An ecumenical umbrella organization in Malaysia has denounced the government's decision not to prosecute the founder and president of Malay supremacist group Perkasa over his Bible-burning statements.

The Christian Federation of Malaysia was outraged over Ibrahim Ali's idea that burning the Bible was merely in defense of Islam, describing the government's position as "irresponsible," reported Free Malaysia Today on October 9.

In a statement, the CFM said the government's decision was "giving extremists carte blanche" to do the same to Christians and other non-Muslim religious communities in Malaysia, said the report.

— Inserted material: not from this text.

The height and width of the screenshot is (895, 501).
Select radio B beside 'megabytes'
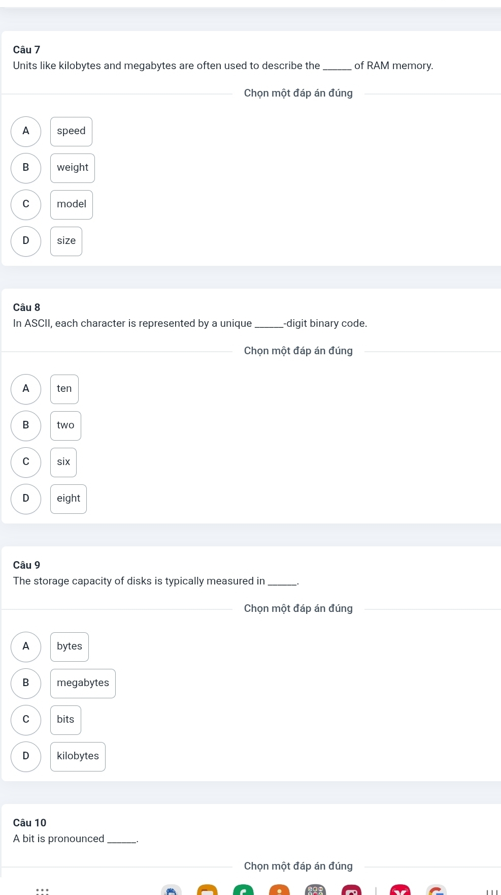[26, 684]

"By no logic or rationalization and under no circumstances whatsoever can a threat or call to violent action, desecration of another Malaysian citizen's sacred text be considered defensive," CFM chair Rev. Eu Hong Seng was quoted saying in an October 9 statement.

Seng also urged all "right-thinking" lawmakers irrespective of race, religion and political background to pass a motion censuring the minister in charge of law Nancy Shukri for such a "scandalous and irresponsible" statement.

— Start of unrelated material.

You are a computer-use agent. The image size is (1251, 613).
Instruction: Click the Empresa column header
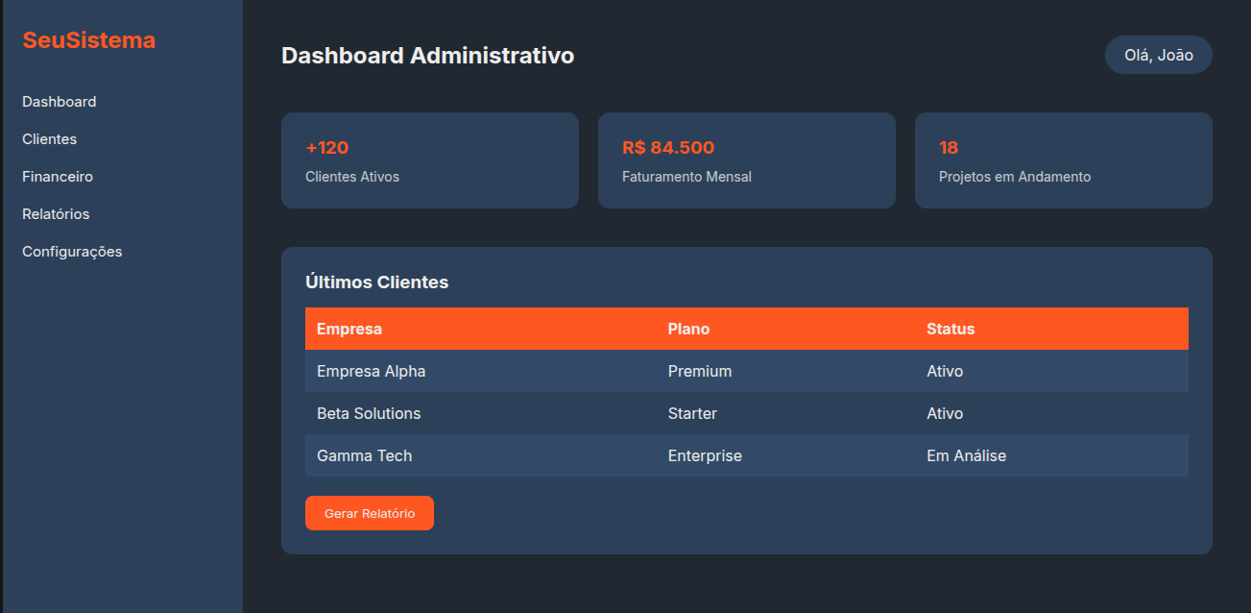[x=349, y=329]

On October 7, Shukri declared that Ali would not be charged over his alleged threat as the police had concluded that he was merely defending Islam.

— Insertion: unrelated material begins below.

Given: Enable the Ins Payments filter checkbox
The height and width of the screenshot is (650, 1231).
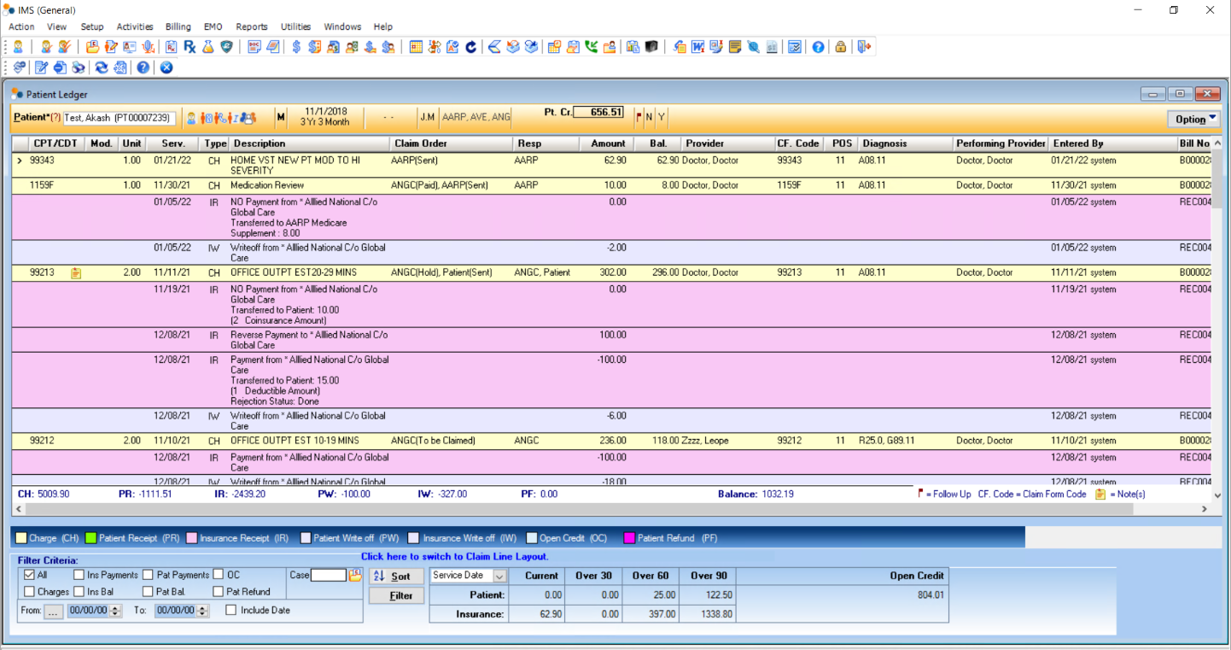Looking at the screenshot, I should [x=79, y=575].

She noted that authorities considered his statements as directed to specific individuals distributing Bibles with the word Allah printed in them at Sekolah Menegah Jelutong in Penang and did not threaten society in general.

She was criticized by lawmakers and civil groups, reported The Malay Mail Online.

Rights groups Proham also denounced the government's position and described it as "baffling" and "worrying."

The group said Shukri's explanation on why the police did not prosecute Ali belied the image of moderation espoused by Prime Minister Datuk Seri Najib Razak, according to the report.

"Proham fully supports the position adopted by Datuk Saifuddin Abdullah that the minister's argument does not reflect the true teaching of Islam and cannot be used to justify such statement from Datuk Ibrahim," the group was quoted as saying.

Opposition Leader Datuk Seri Anwar Ibrahim and Saifuddin earlier both said that Islam does not condone such threats, and that calls to burn bibles cannot be interpreted as defending the religion.

Shukri had explained the decision not to charge Ali was because the context of his speech was in line with the Article 11(4) of the Federal Constitution, which makes illegal the proselytization of non-Islamic faiths.